问题——寒冬高发病叠加家庭退热误区,热射病并非“夏季专属” 清晨,北京气温低迷;首都儿童医学中心重症医学科接到急诊通知:一名1岁多男孩因热射病危重转入ICU,需紧急呼吸支持。对不少人而言,“热射病”常与盛夏、户外暴晒关联,但临床实践表明,只要机体产热与散热严重失衡,即使冬季、室内环境下,也可能出现以高核心体温和中枢神经系统损害为特征的危重状态。儿童基础代谢率高、体温调节能力相对不足,加之出汗与补液能力受限,一旦叠加不当处置,更易迅速进展。 原因——病毒感染引发高热与脱水,叠加过度保暖致散热受阻 据介绍,患儿此前接触诺如病毒感染者后出现呕吐、腹泻与持续高热。家长出于焦虑,希望通过“捂汗”促退热:在温暖室内加穿厚棉衣、贴取暖贴并加盖被褥。此举在一定程度上增加了体表保温与外源热负荷,同时胃肠道症状导致水分与电解质丢失、循环血容量下降,机体散热和汗液蒸发更受限。最终,患儿出现意识障碍、血氧下降、循环衰竭等表现,外院监测核心体温已超过42℃,并伴反射减弱、周围脉搏难以触及。

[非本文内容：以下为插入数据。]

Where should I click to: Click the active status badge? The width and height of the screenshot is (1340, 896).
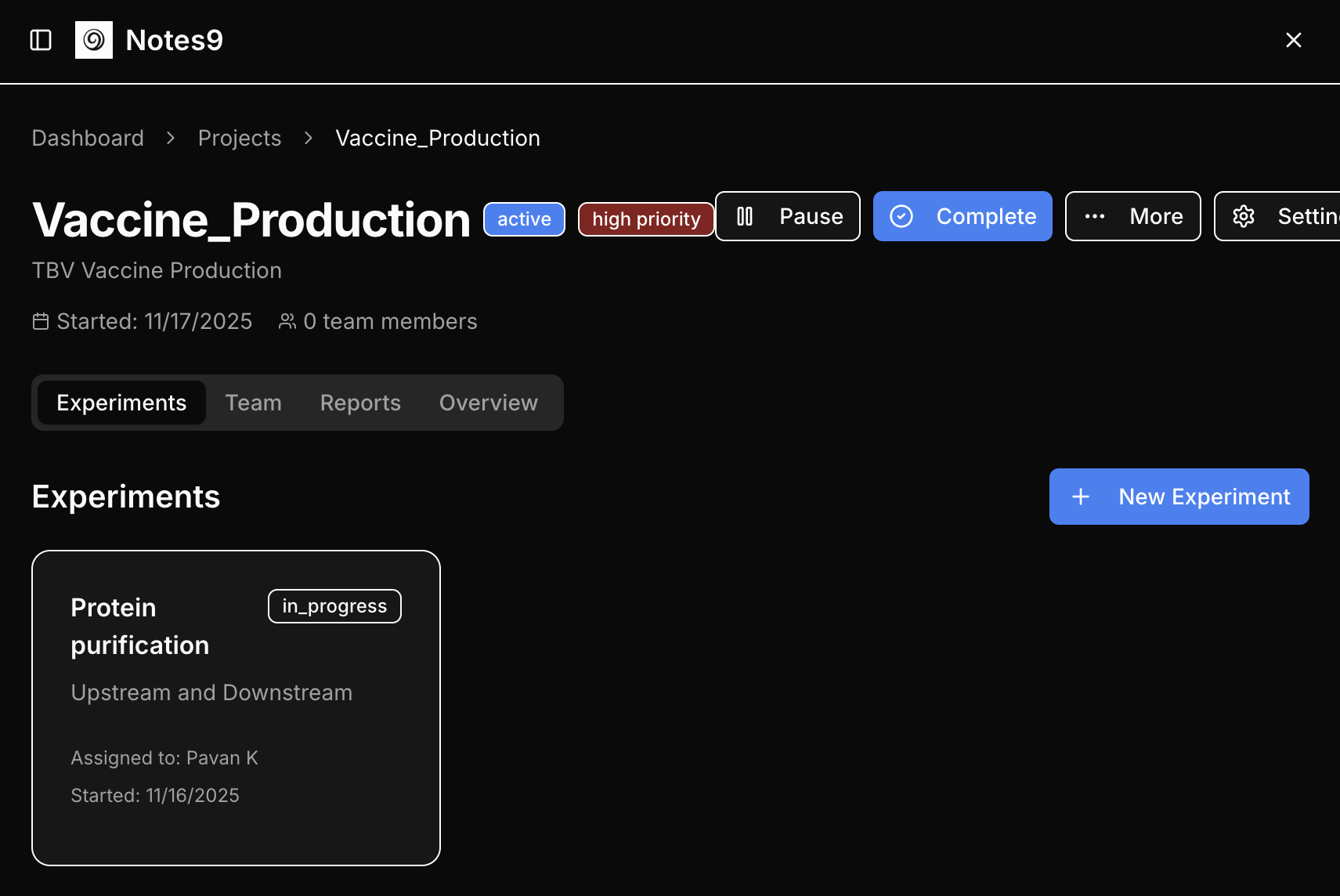pyautogui.click(x=524, y=219)
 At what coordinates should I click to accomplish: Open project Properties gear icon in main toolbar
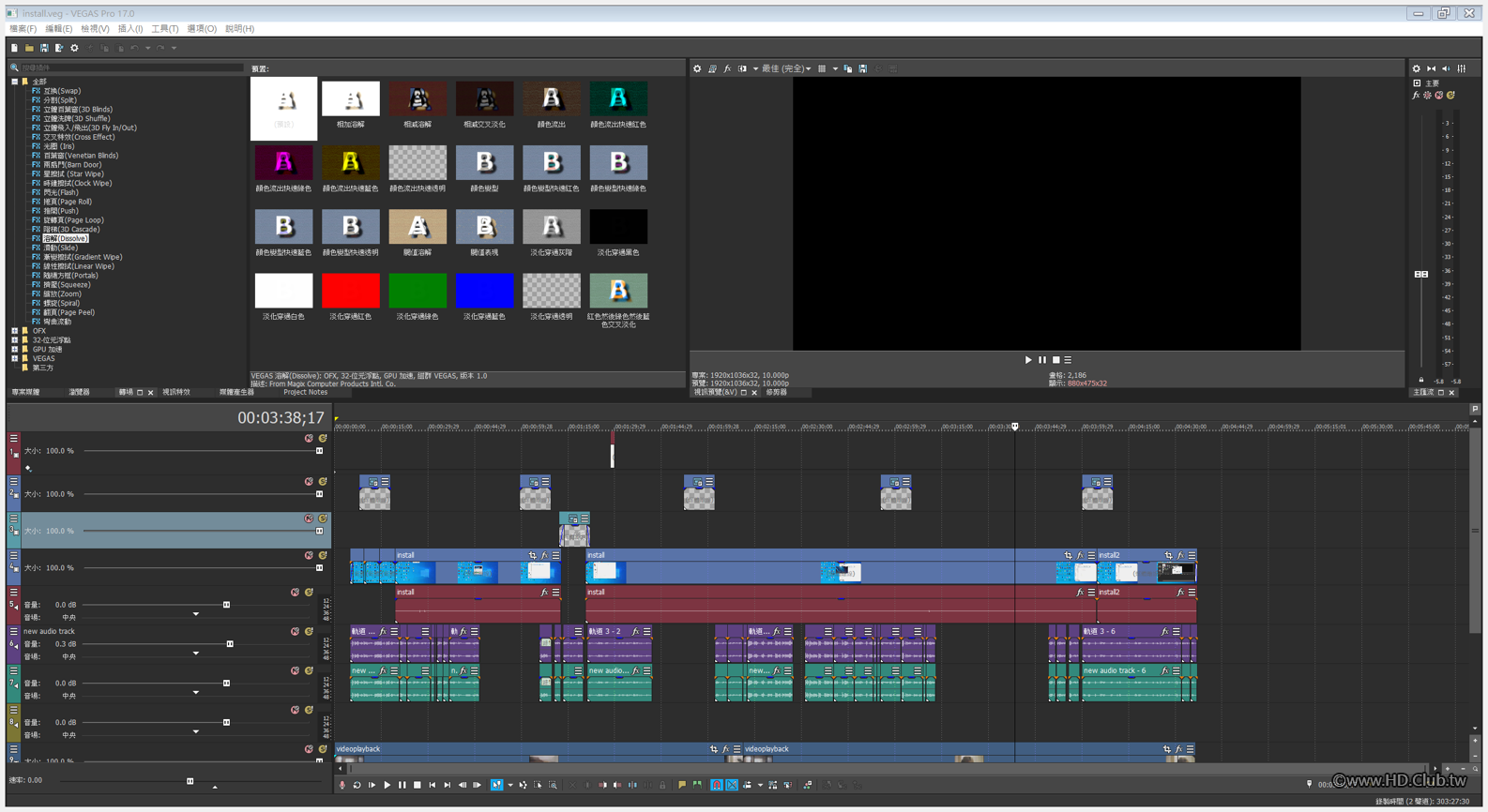[x=74, y=48]
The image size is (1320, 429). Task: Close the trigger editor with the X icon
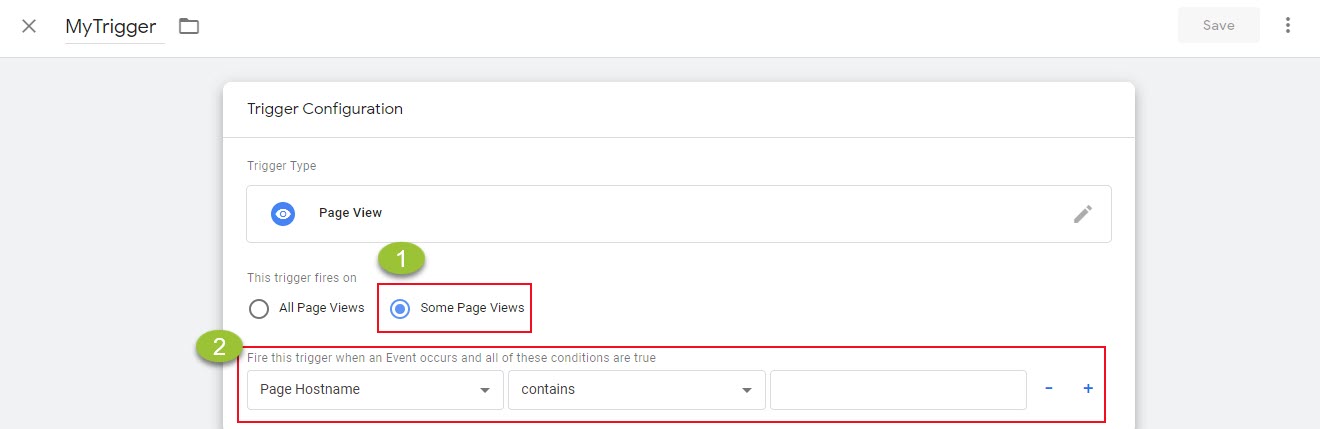coord(29,26)
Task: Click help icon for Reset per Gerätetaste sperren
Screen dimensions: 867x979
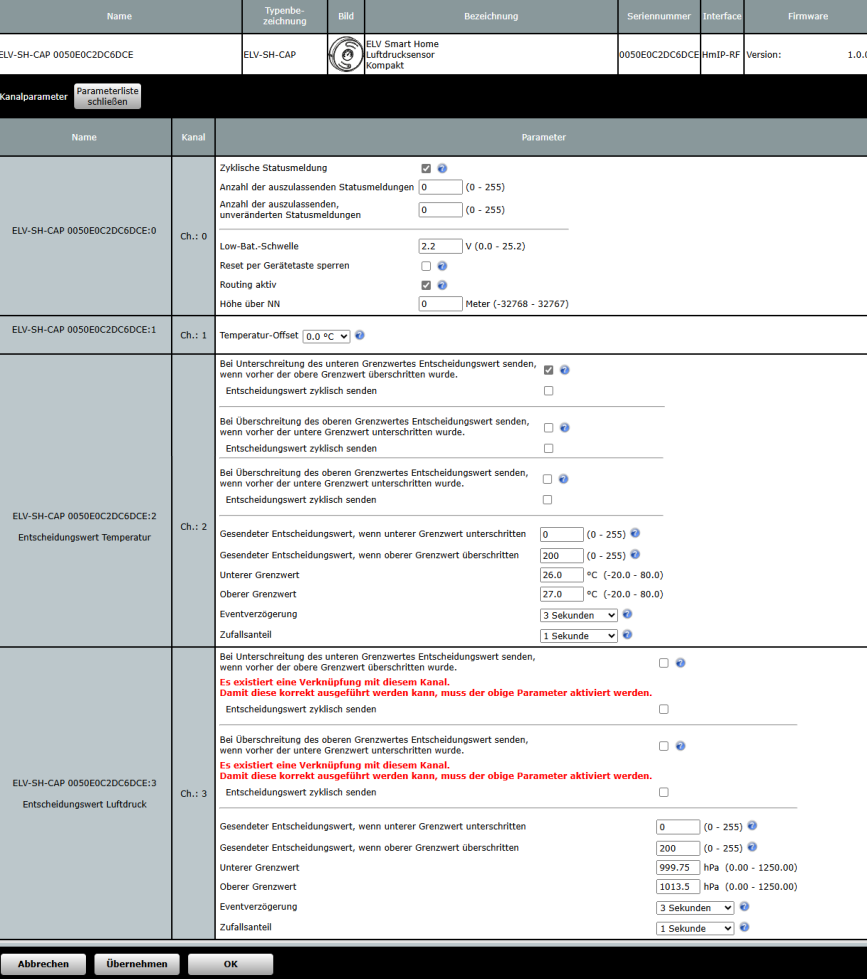Action: (442, 266)
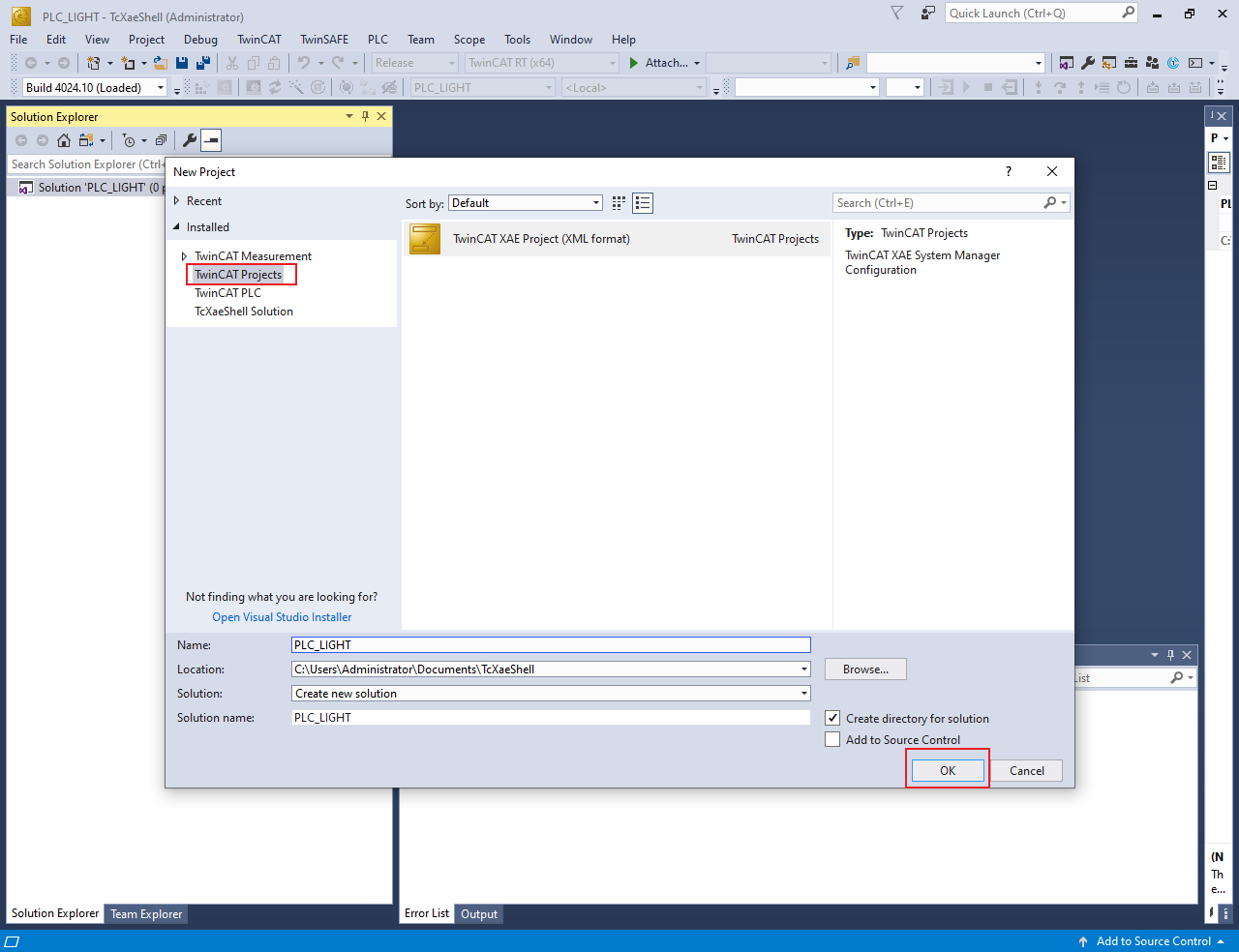Switch template view to small icons

(x=619, y=203)
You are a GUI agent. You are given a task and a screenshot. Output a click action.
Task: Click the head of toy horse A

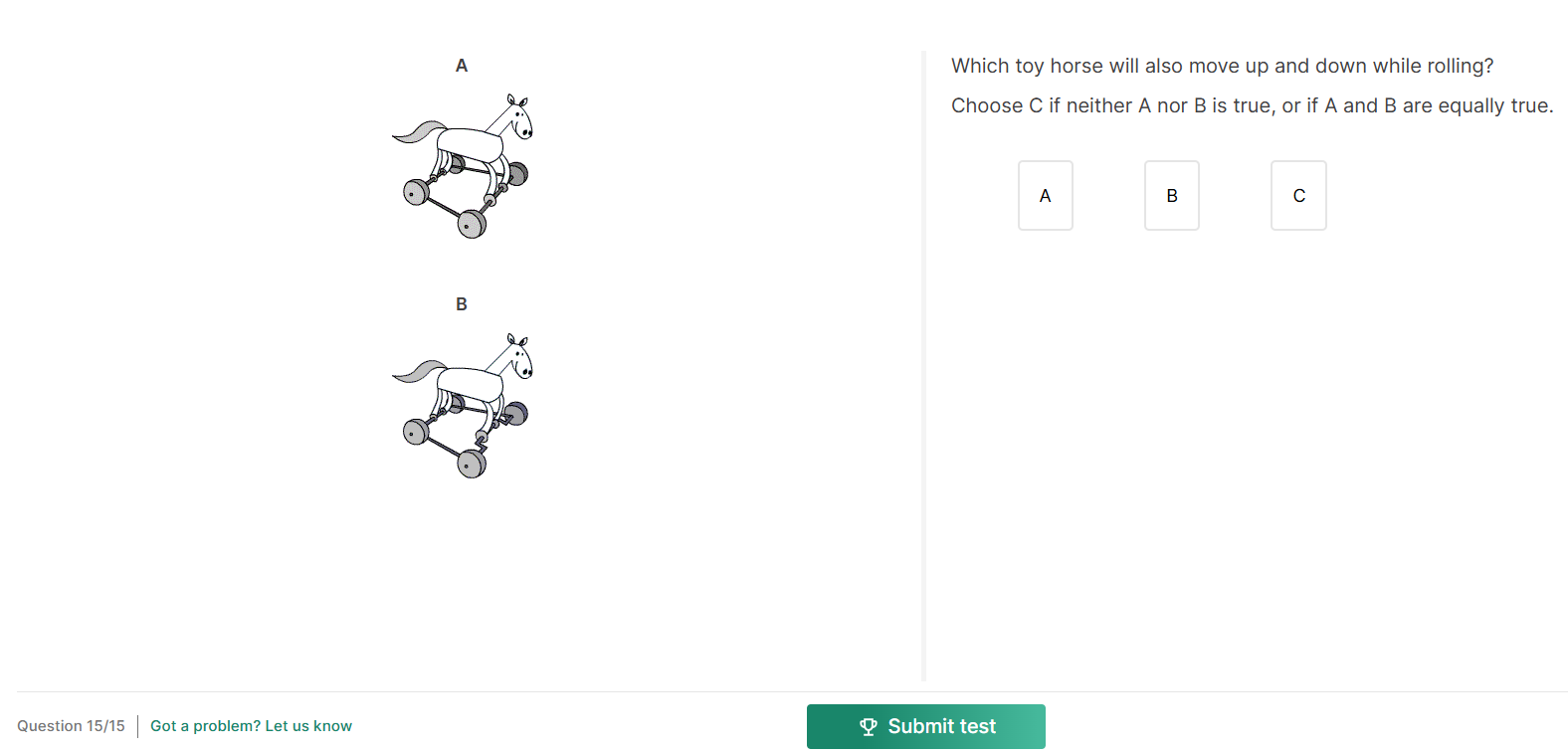tap(519, 118)
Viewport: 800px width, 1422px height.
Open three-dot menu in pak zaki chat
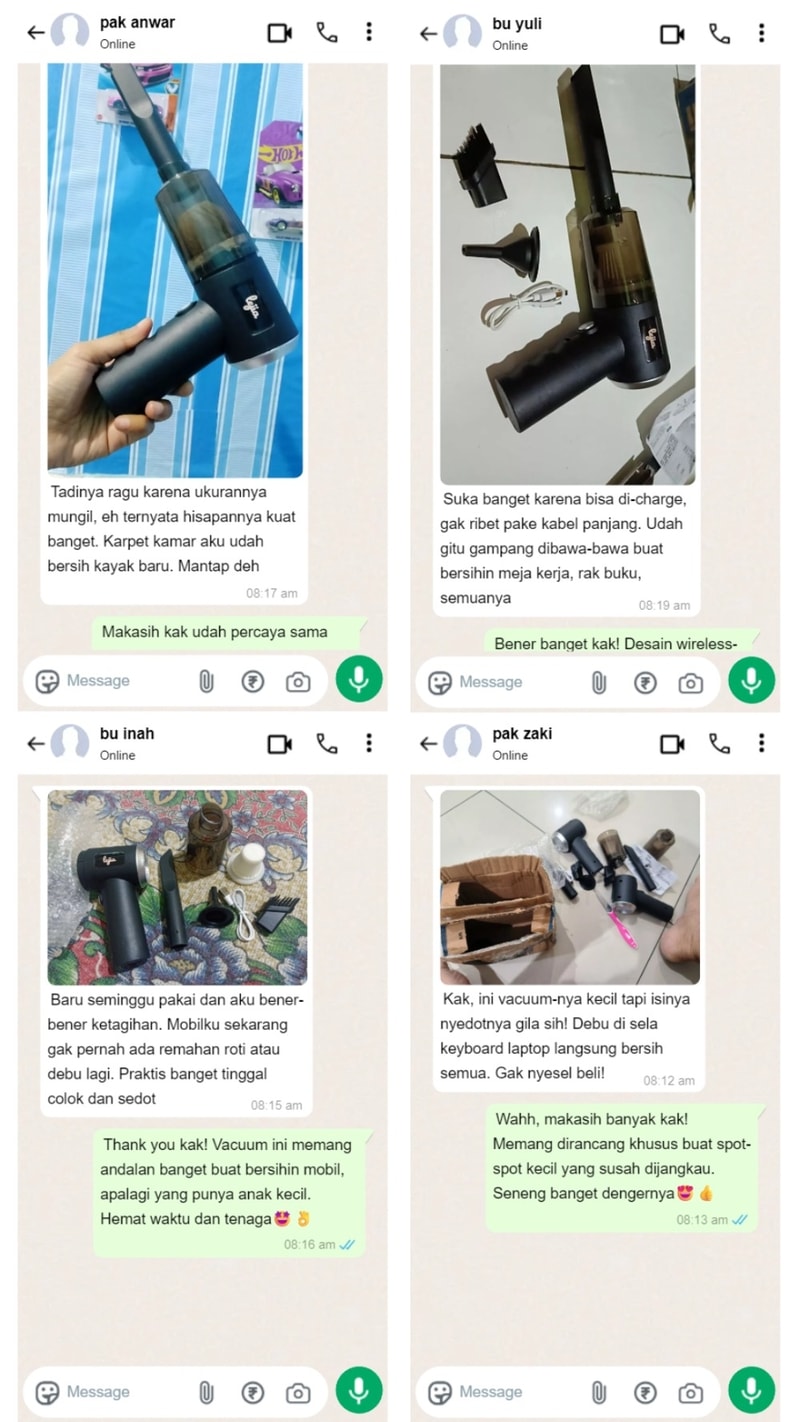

有关医师指出,热射病的关键并非“环境温度是否为夏季”,而是“热损伤是否形成”,持续高热、脱水、包裹过严等均可成为诱因。 影响——中枢神经损害与多器官功能障碍来势凶险,后遗症风险高 热射病是一类由热损伤引起的致死性急症,典型表现包括核心体温显著升高、中枢神经系统功能障碍以及多器官功能损害,可累及肝、肾、横纹肌、胃肠道等,并可出现严重凝血功能障碍。院方介绍,患儿入ICU时处于深昏迷状态,心率快,呼吸需有创通气支持,并合并低血容量性休克;实验室检查提示肝肾功能及心肌酶谱异常,皮肤还有取暖贴造成的烫伤。即便经过积极救治,热射病仍可能遗留不同程度神经系统后遗症;若降温与器官支持不及时,病死率显著上升。该病例也折射出冬季门诊中常见的认知偏差:把“捂汗”与“退热”简单等同,忽视了高热、脱水与持续包裹可能带来的风险。 对策——“快速降温+器官支持+多学科协同”,把握抢救窗口 医院重症团队在接到通知后提前准备抢救床位、呼吸机等设备,按流程组织呼吸治疗、神经保护与临床操作等小组到位。患儿入科后,救治重点围绕三条主线展开:其一,尽快控制核心体温,通过规范降温手段将高热造成的持续热损伤降到最低;其二,采取脑保护策略,降低脑代谢,尽可能减轻中枢神经系统损害;其三,迅速恢复有效循环血容量并稳定呼吸功能,同时根据病情给予抗感染、纠正内环境紊乱等综合治疗。 据介绍,患儿入院2小时核心体温降至正常范围,4小时内循环与呼吸支持初步稳定。其后病情仍出现反复:第二天出现肌张力持续增高、间断抽搐,并发弥散性血管内凝血与横纹肌溶解,肝肾与心肌损伤加重。重症团队随即联合神经内科、皮肤科等多学科会诊,围绕凝血管理、脏器保护、惊厥控制与皮肤损伤处理等制定个体化方案,在连续监测评估与动态调整中稳住病情,并在稳定后尽早启动康复训练。出院前评估显示,患儿多数神经功能已恢复,日常生活基本可自理。 前景——从个案救治走向风险前移,冬季退热科普亟须更精准 业内人士认为,该病例具有较强警示意义:一上,冬季病毒性胃肠炎与呼吸道感染叠加,儿童发热、呕吐腹泻并不少见;另一方面,家庭护理中“怕冷、怕受风”的惯性思维容易导致过度保暖、盲目捂汗。未来在基层健康教育中,应进一步明确可操作的家庭处置原则:发热时保持室内通风与适度衣被,优先采取物理降温与规范用药,重点防脱水并及时补液;一旦出现意识改变、持续高热不退、抽搐、呼吸困难、皮肤发烫但不出汗或循环不稳等危险信号,应尽快就医并告知既往处理经过。此外,医疗机构可通过急诊—重症一体化流程与多学科协作机制,提高对非典型热射病的识别与处置效率,把救治窗口前移。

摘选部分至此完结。